Structuring Data for Strong Consistency

Note: Developers building new applications are strongly encouraged to use the NDB Client Library, which has several benefits compared to this client library, such as automatic entity caching via the Memcache API. If you are currently using the older DB Client Library, read the DB to NDB Migration Guide

Datastore provides high availability, scalability and durability by distributing data over many machines and using synchronous replication over a wide geographic area. However, there is a tradeoff in this design, which is that the write throughput for any single entity group is limited to about one commit per second, and there are limitations on queries or transactions that span multiple entity groups. This page describes these limitations in more detail and discusses best practices for structuring your data to support strong consistency while still meeting your application's write throughput requirements.

Strongly-consistent reads always return current data, and, if performed within a transaction, will appear to come from a single, consistent snapshot. However, queries must specify an ancestor filter in order to be strongly-consistent or participate in a transaction, and transactions can involve at most 25 entity groups. Eventually-consistent reads do not have those limitations, and are adequate in many cases. Using eventually-consistent reads can allow you to distribute your data among a larger number of entity groups, enabling you to obtain greater write throughput by executing commits in parallel on the different entity groups. But, you need to understand the characteristics of eventually-consistent reads in order to determine whether they are suitable for your application:

  • The results from these reads might not reflect the latest transactions. This can occur because these reads do not ensure that the replica they are running on is up-to-date. Instead, they use whatever data is available on that replica at the time of query execution. Replication latency is almost always less than a few seconds.
  • A committed transaction that spanned multiple entities might appear to have been applied to some of the entities and not others. Note, though, that a transaction will never appear to have been partially applied within a single entity.
  • The query results can include entities that should not have been included according to the filter criteria, and might exclude entities that should have been included. This can occur because indexes might be read at a different version than the entity itself is read at.

To understand how to structure your data for strong consistency, compare two different approaches for a simple guestbook application.
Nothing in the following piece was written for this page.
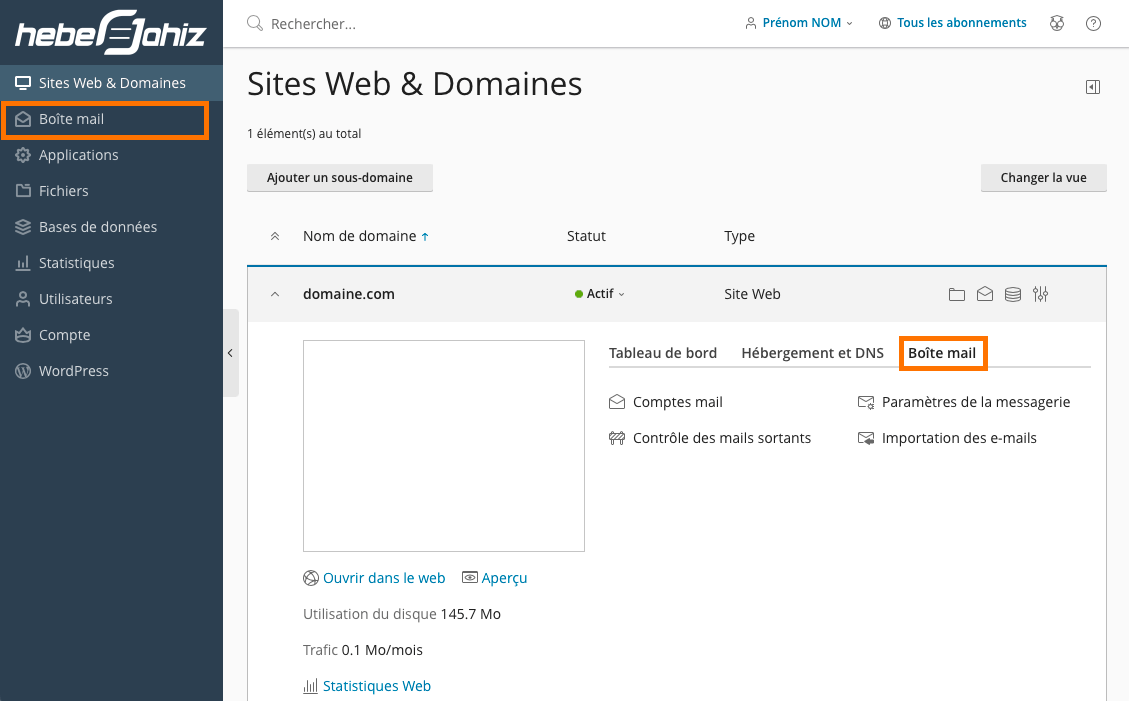Open the Actif status dropdown
This screenshot has height=701, width=1129.
click(x=599, y=293)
The first approach creates a new root entity for each entity that is created:

import webapp2
from google.appengine.ext import db

class Guestbook(webapp2.RequestHandler):
  def post(self):
    greeting = Greeting()
    ...

It then queries on the entity kind Greeting for the ten most recent greetings.

import webapp2
from google.appengine.ext import db

class MainPage(webapp2.RequestHandler):
  def get(self):
    self.response.out.write('<html><body>')
    greetings = db.GqlQuery("SELECT * "
                            "FROM Greeting "
                            "ORDER BY date DESC LIMIT 10")
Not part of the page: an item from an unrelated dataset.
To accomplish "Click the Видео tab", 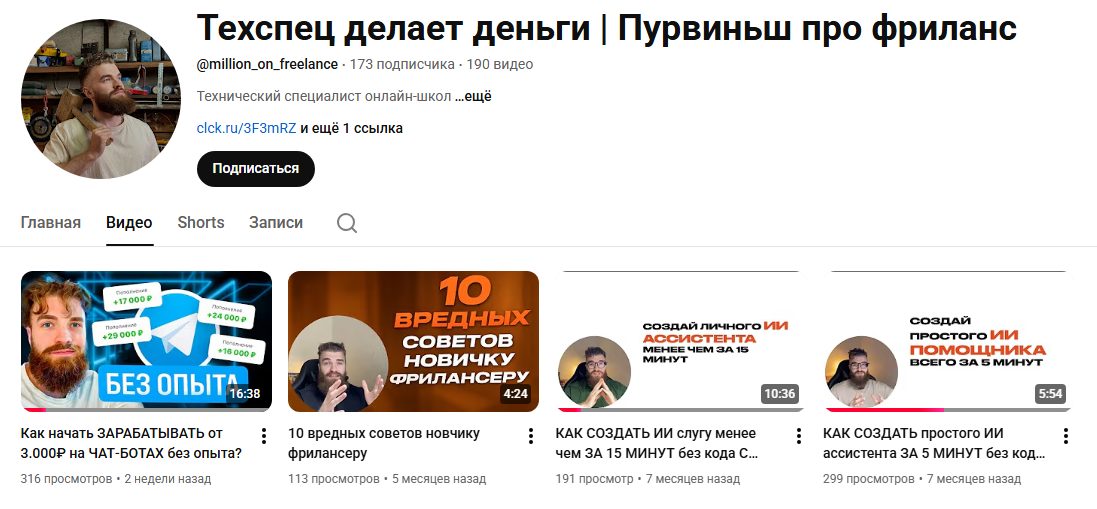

However, because you are using a non-ancestor query, the replica used to perform the query in this scheme might not have seen the new greeting by the time the query is executed. Nonetheless, nearly all writes will be available for non-ancestor queries within a few seconds of commit. For many applications, a solution that provides the results of a non-ancestor query in the context of the current user's own changes will usually be sufficient to make such replication latencies completely acceptable.

If strong consistency is important to your application, an alternate approach is to write entities with an ancestor path that identifies the same root entity across all entities that must be read in a single, strongly-consistent ancestor query:

import webapp2
from google.appengine.ext import db

class Guestbook(webapp2.RequestHandler):
  def post(self):
    guestbook_name=self.request.get('guestbook_name')
    greeting = Greeting(parent=guestbook_key(guestbook_name))
    ...

You will then be able to perform a strongly-consistent ancestor query within the entity group identified by the common root entity:

import webapp2
from google.appengine.ext import db

class MainPage(webapp2.RequestHandler):
  def get(self):
    self.response.out.write('<html><body>')
    guestbook_name=self.request.get('guestbook_name')

    greetings = db.GqlQuery("SELECT * "
                            "FROM Greeting "
                            "WHERE ANCESTOR IS :1 "
                            "ORDER BY date DESC LIMIT 10",
                            guestbook_key(guestbook_name))

This approach achieves strong consistency by writing to a single entity group per guestbook, but it also limits changes to the guestbook to no more than 1 write per second (the supported limit for entity groups). If your application is likely to encounter heavier write usage, you might need to consider using other means: for example, you might put recent posts in a memcache with an expiration and display a mix of recent posts from the memcache and Datastore, or you might cache them in a cookie, put some state in the URL, or something else entirely. The goal is to find a caching solution that provides the data for the current user for the period of time in which the user is posting to your application. Remember, if you do a get, an ancestor query, or any operation within a transaction, you will always see the most recently written data.